Quick Start
This guide shows how to tokenize text using lindera-python.
Basic Tokenization
The recommended way to create a tokenizer is through TokenizerBuilder:
from lindera import TokenizerBuilder
builder = TokenizerBuilder()
builder.set_mode("normal")
builder.set_dictionary("/path/to/ipadic")
tokenizer = builder.build()
tokens = tokenizer.tokenize("関西国際空港限定トートバッグ")
for token in tokens:
print(f"{token.surface}\t{','.join(token.details)}")

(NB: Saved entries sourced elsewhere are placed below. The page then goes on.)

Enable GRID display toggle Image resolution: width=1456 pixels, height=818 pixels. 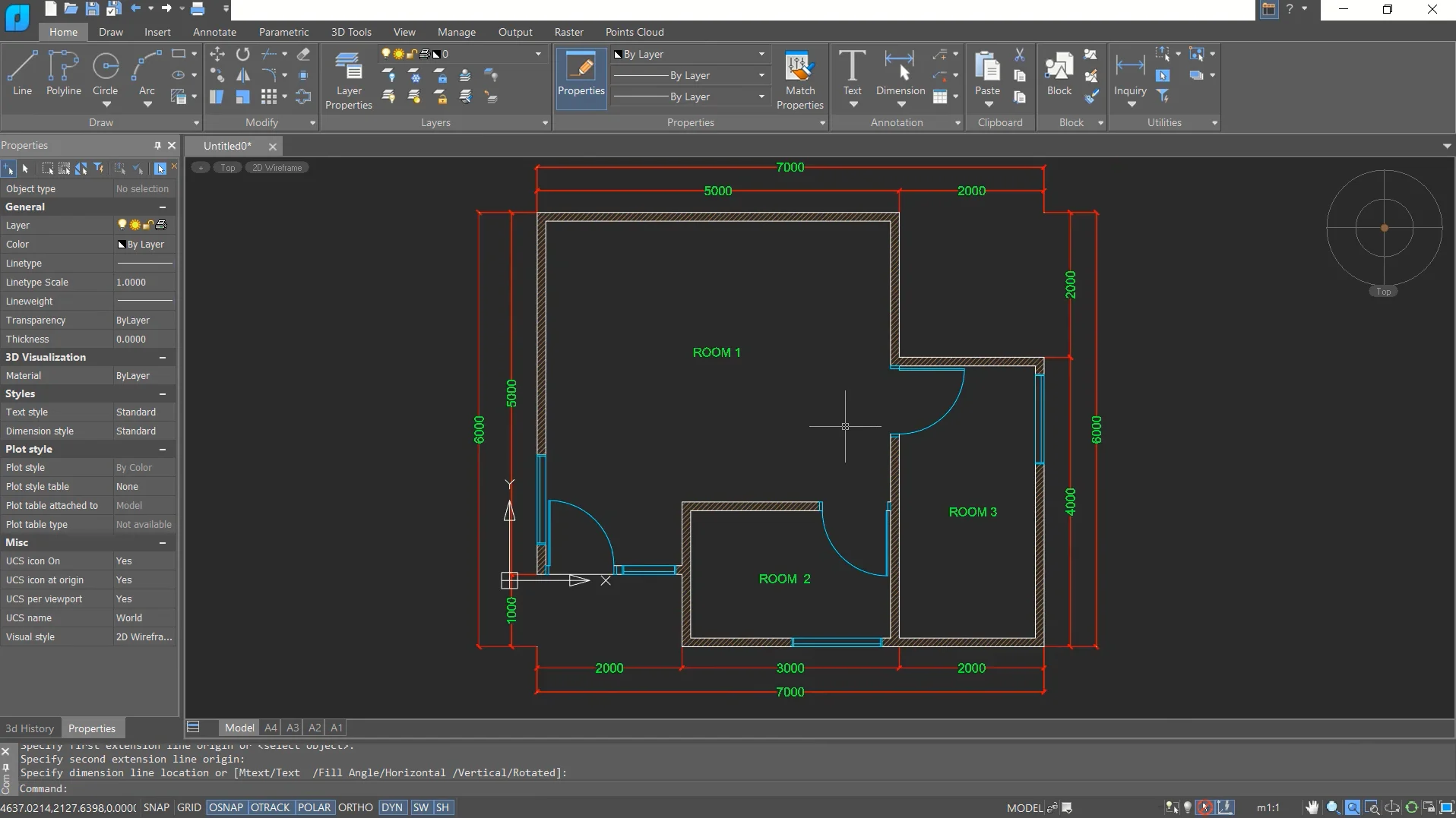click(188, 807)
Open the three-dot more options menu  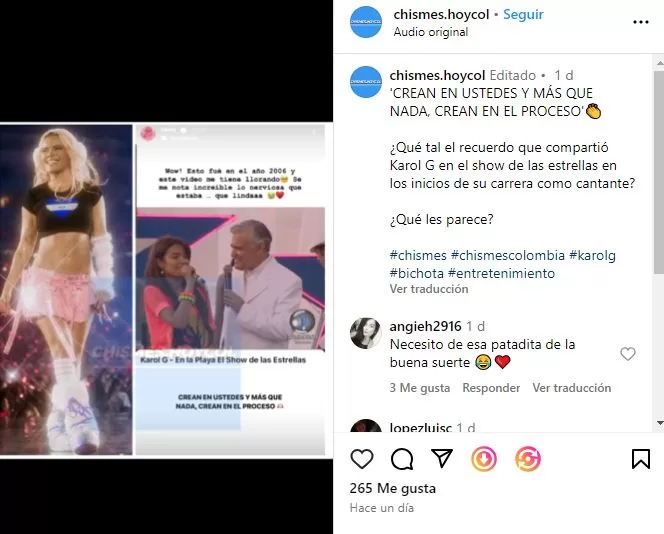[641, 22]
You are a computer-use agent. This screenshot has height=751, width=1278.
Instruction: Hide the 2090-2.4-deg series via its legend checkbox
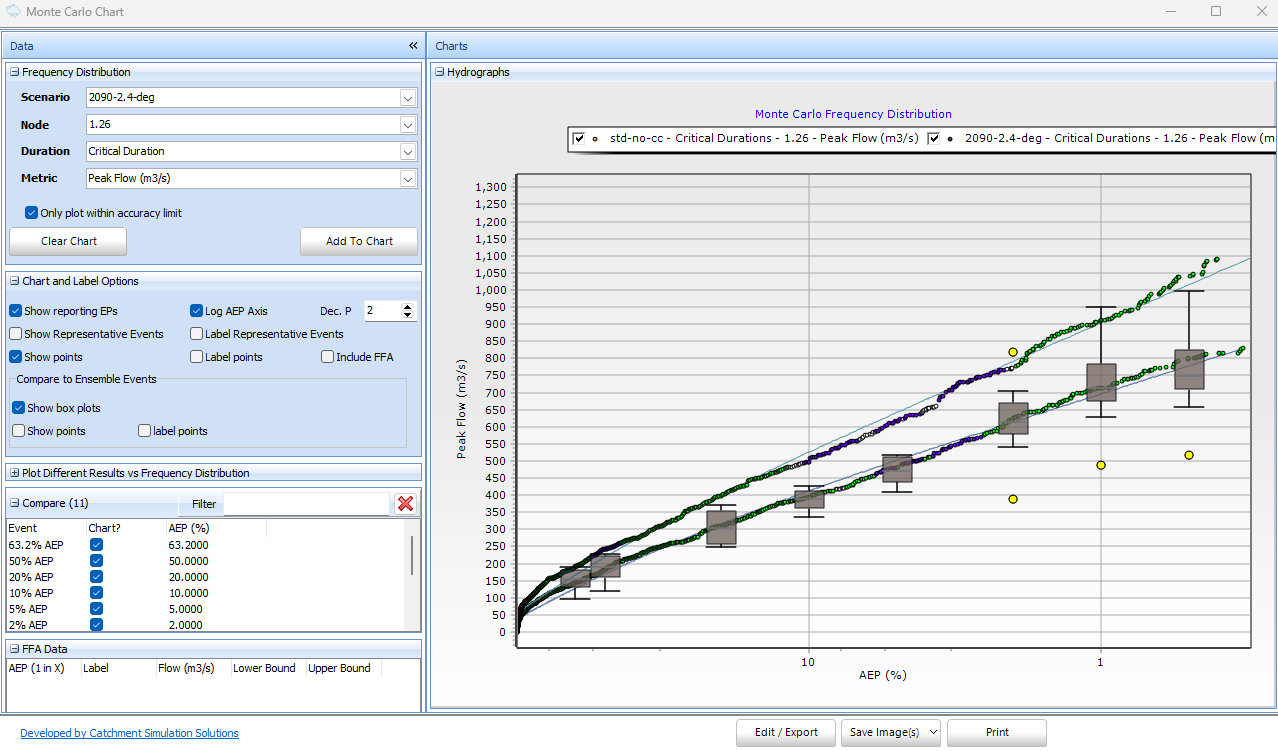[x=933, y=139]
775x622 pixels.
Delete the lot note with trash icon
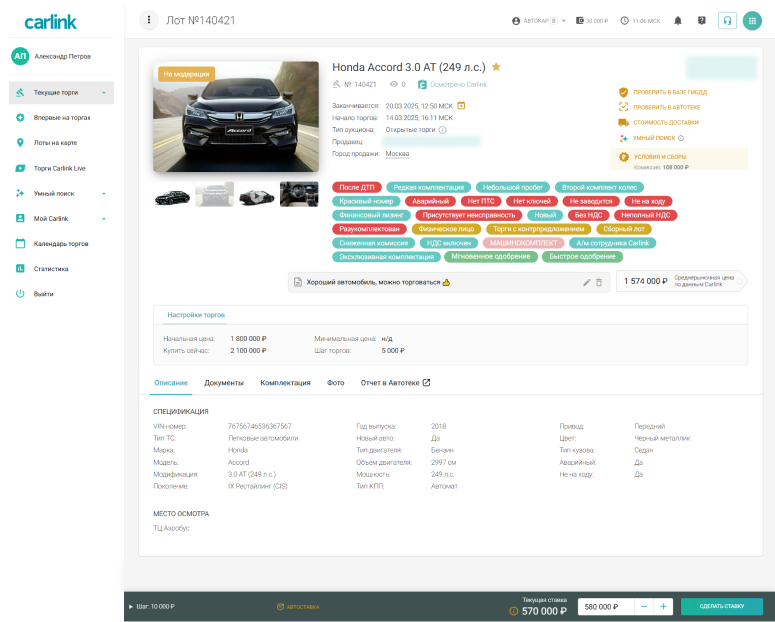(599, 283)
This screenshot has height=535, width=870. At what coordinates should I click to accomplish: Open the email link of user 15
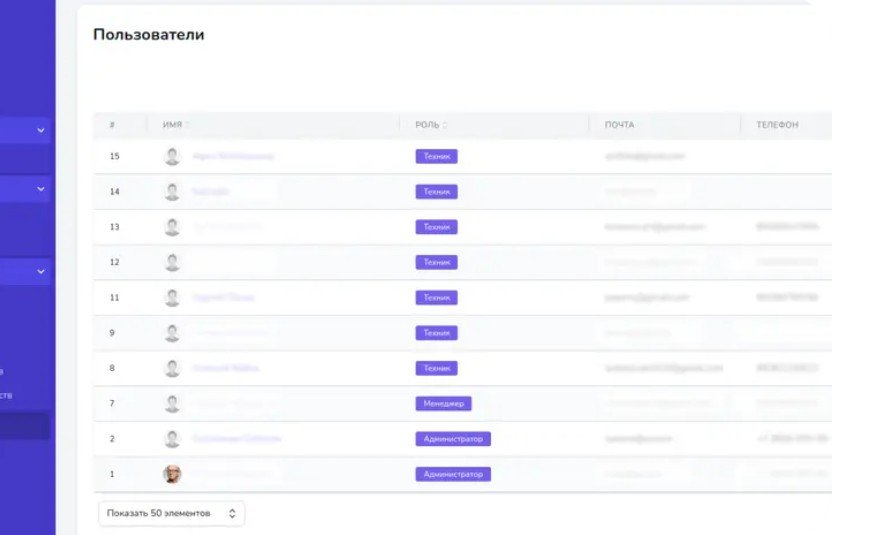pos(645,156)
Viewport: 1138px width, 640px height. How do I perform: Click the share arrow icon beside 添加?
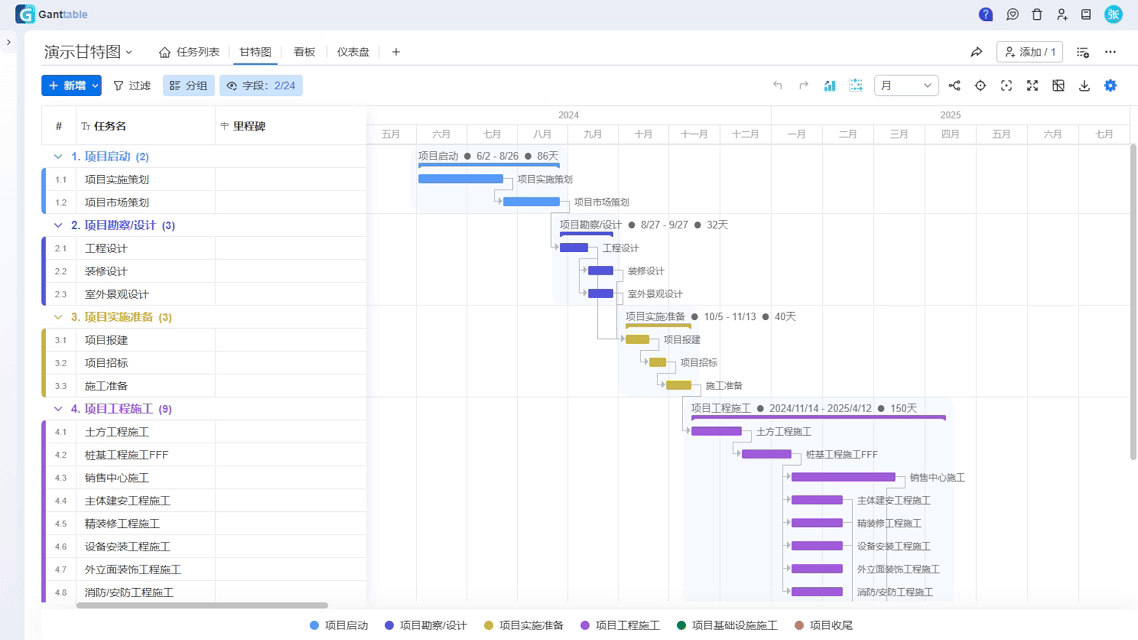click(976, 52)
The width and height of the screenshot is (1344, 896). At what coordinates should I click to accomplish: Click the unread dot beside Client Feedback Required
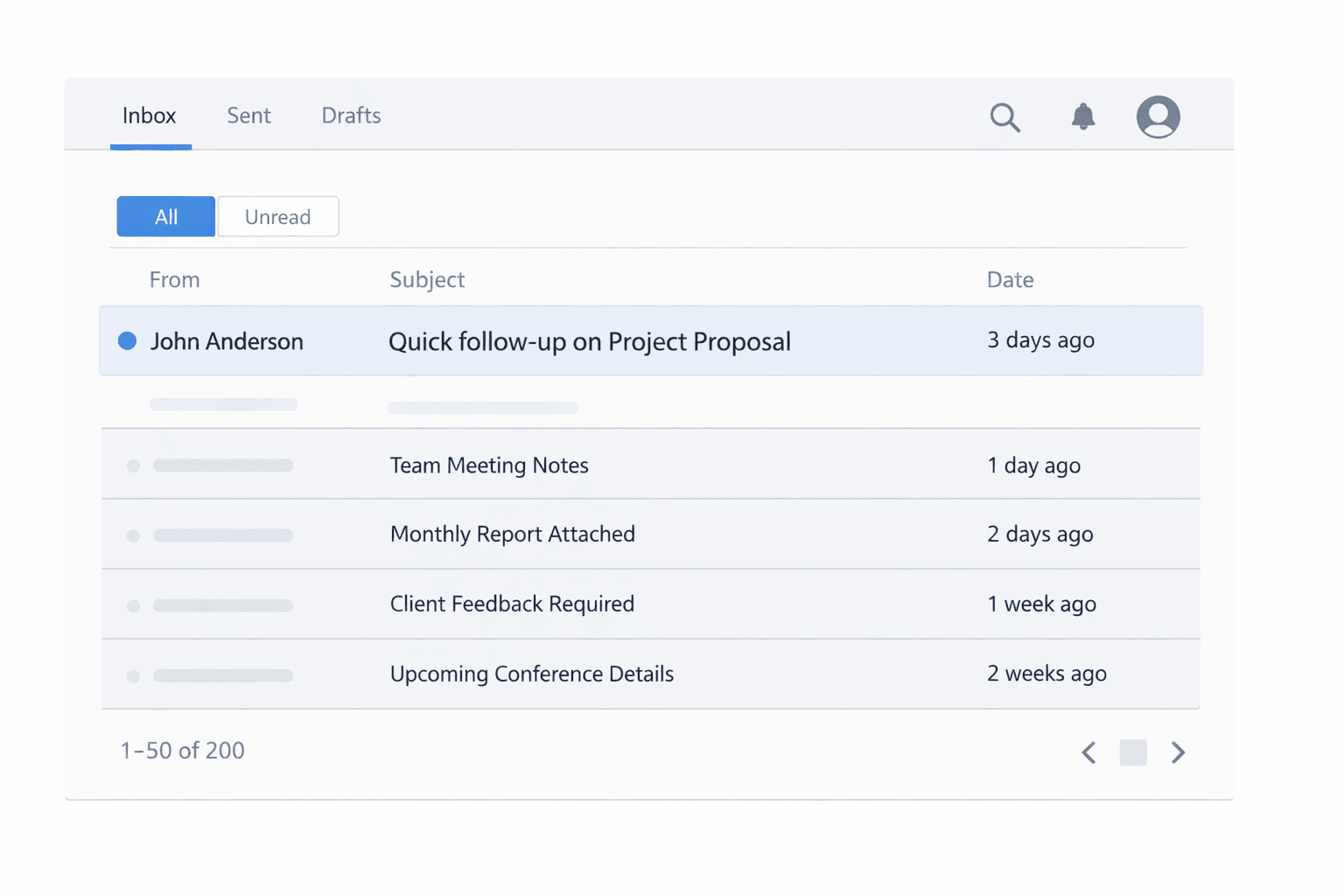coord(133,605)
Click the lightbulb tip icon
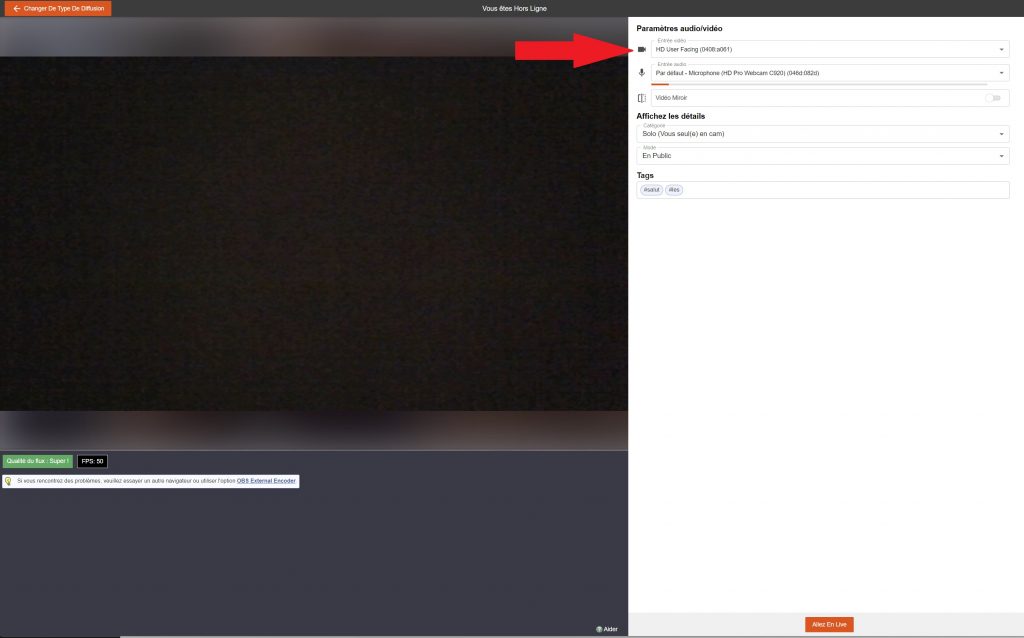The height and width of the screenshot is (638, 1024). [x=9, y=481]
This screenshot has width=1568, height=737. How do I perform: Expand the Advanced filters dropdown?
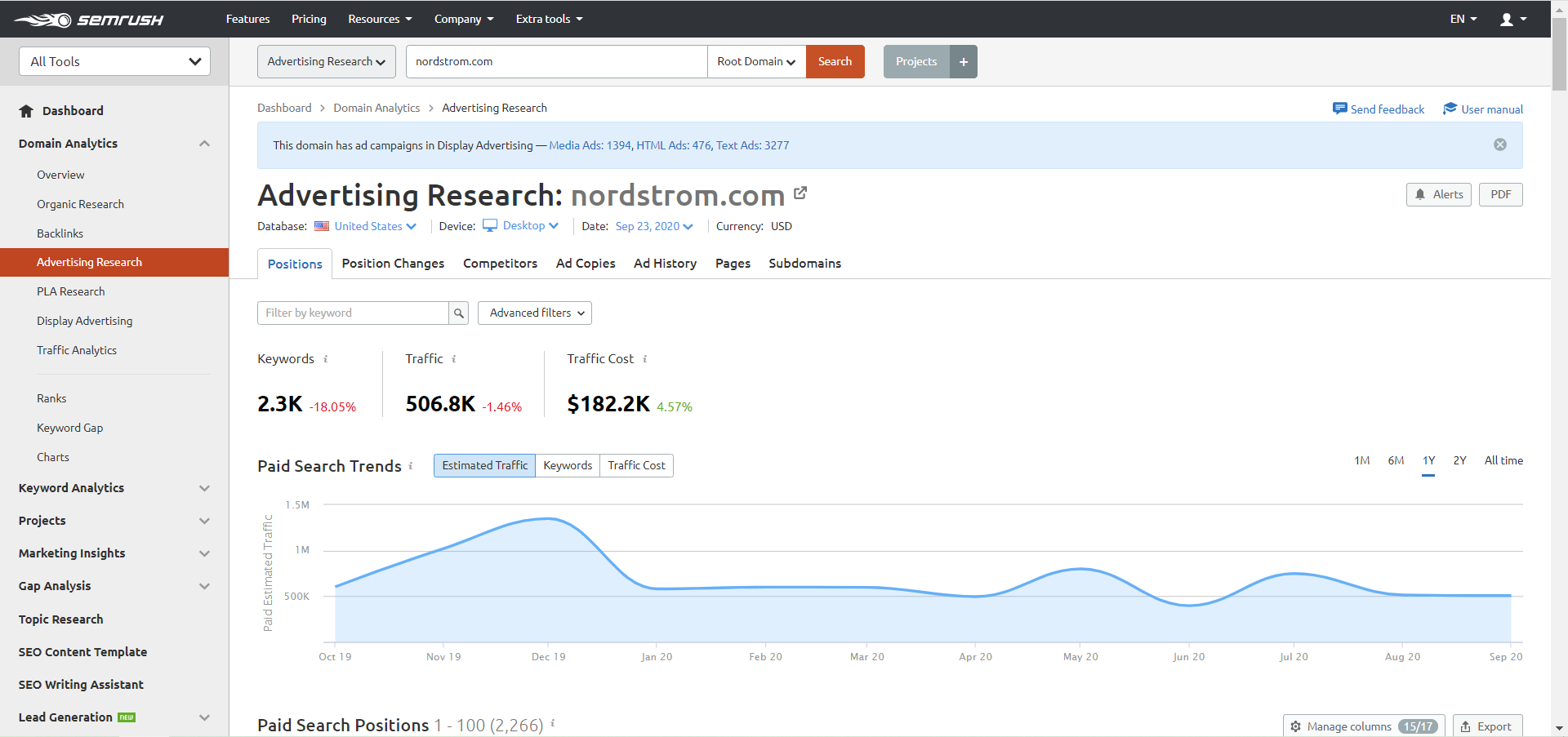(x=535, y=313)
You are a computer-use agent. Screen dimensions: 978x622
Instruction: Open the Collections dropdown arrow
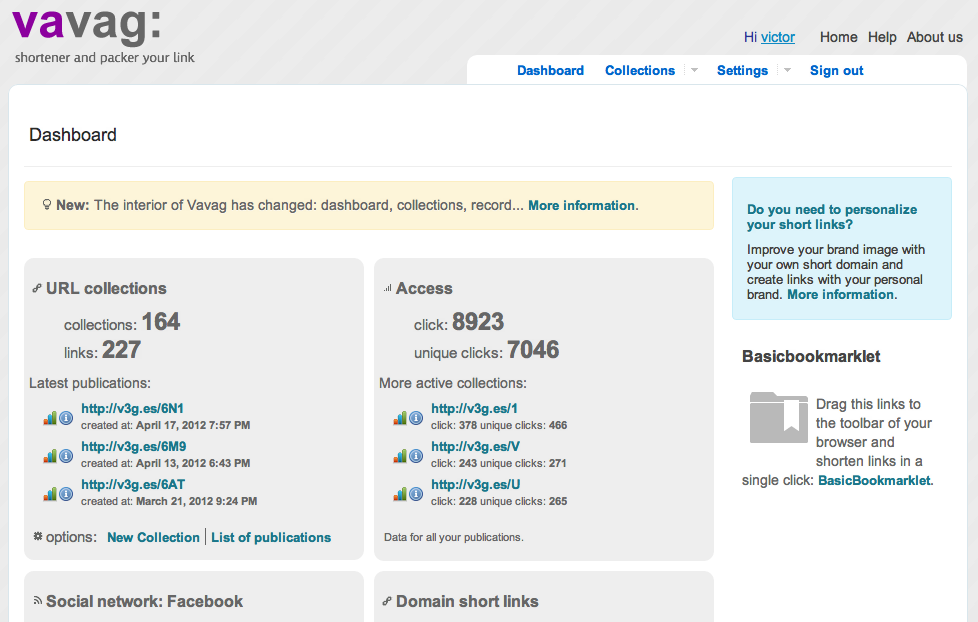pyautogui.click(x=694, y=70)
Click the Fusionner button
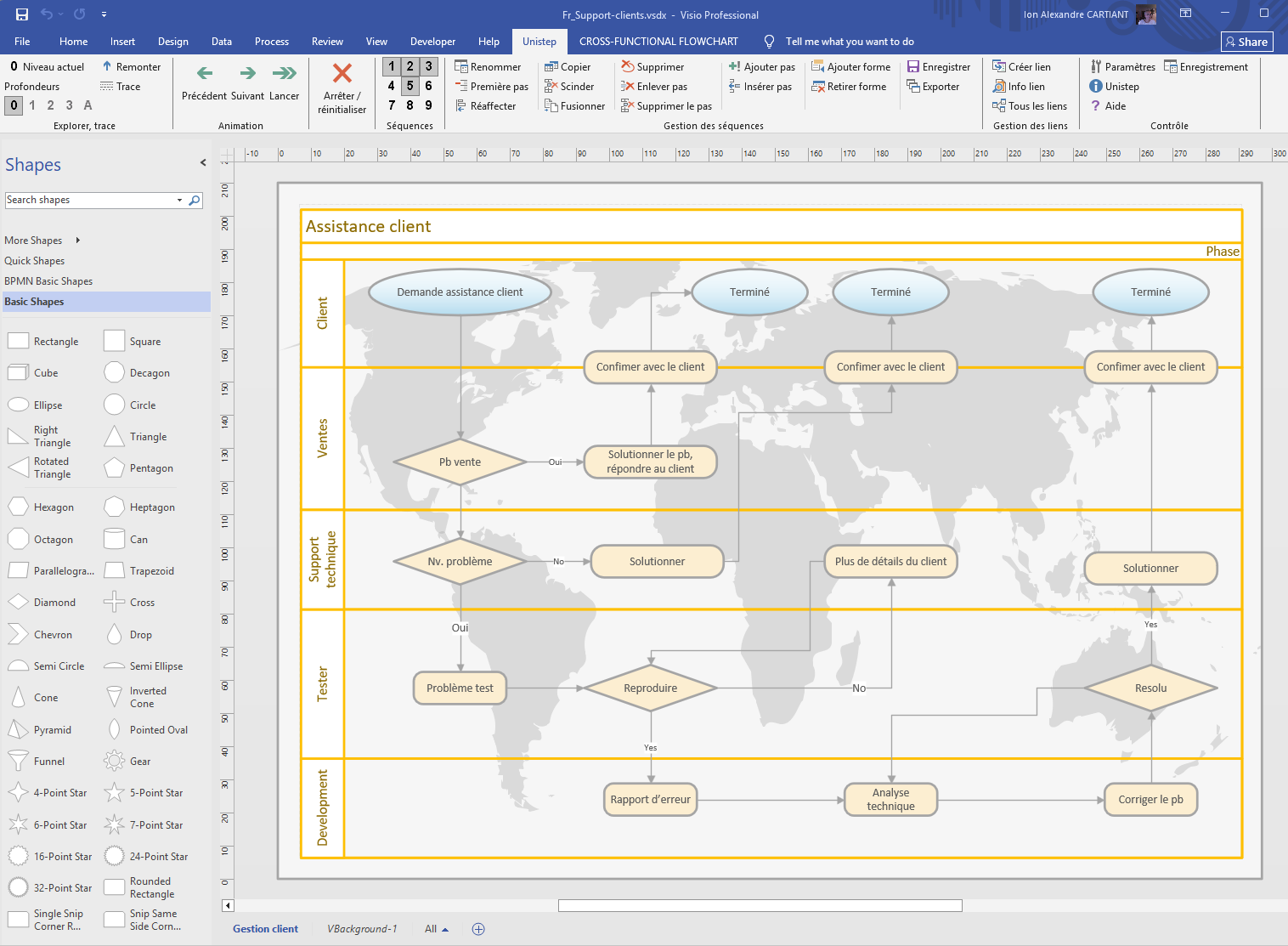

Note: Download a pre-built dictionary from GitHub Releases and specify the path to the extracted directory.
Expected output:
関西国際空港 名詞,固有名詞,組織,*,*,*,関西国際空港,カンサイコクサイクウコウ,カンサイコクサイクーコー
限定 名詞,サ変接続,*,*,*,*,限定,ゲンテイ,ゲンテイ
トートバッグ UNK
Method Chaining
TokenizerBuilder supports method chaining for concise configuration:
from lindera import TokenizerBuilder
tokenizer = (
TokenizerBuilder()
.set_mode("normal")
.set_dictionary("/path/to/ipadic")
.build()
)
tokens = tokenizer.tokenize("すもももももももものうち")
for token in tokens:
print(f"{token.surface}\t{token.get_detail(0)}")
Accessing Token Properties
Each token exposes the following properties:
from lindera import TokenizerBuilder
tokenizer = TokenizerBuilder().set_dictionary("/path/to/ipadic").build()
tokens = tokenizer.tokenize("東京タワー")
for token in tokens:
print(f"Surface: {token.surface}")
print(f"Byte range: {token.byte_start}..{token.byte_end}")
print(f"Position: {token.position}")
print(f"Word ID: {token.word_id}")
print(f"Unknown: {token.is_unknown}")
print(f"Details: {token.details}")
print()
N-best Tokenization
Retrieve multiple tokenization candidates ranked by cost:
from lindera import TokenizerBuilder
tokenizer = TokenizerBuilder().set_dictionary("/path/to/ipadic").build()
results = tokenizer.tokenize_nbest("すもももももももものうち", n=3)
for tokens, cost in results:
surfaces = [t.surface for t in tokens]
print(f"Cost {cost}: {' / '.join(surfaces)}")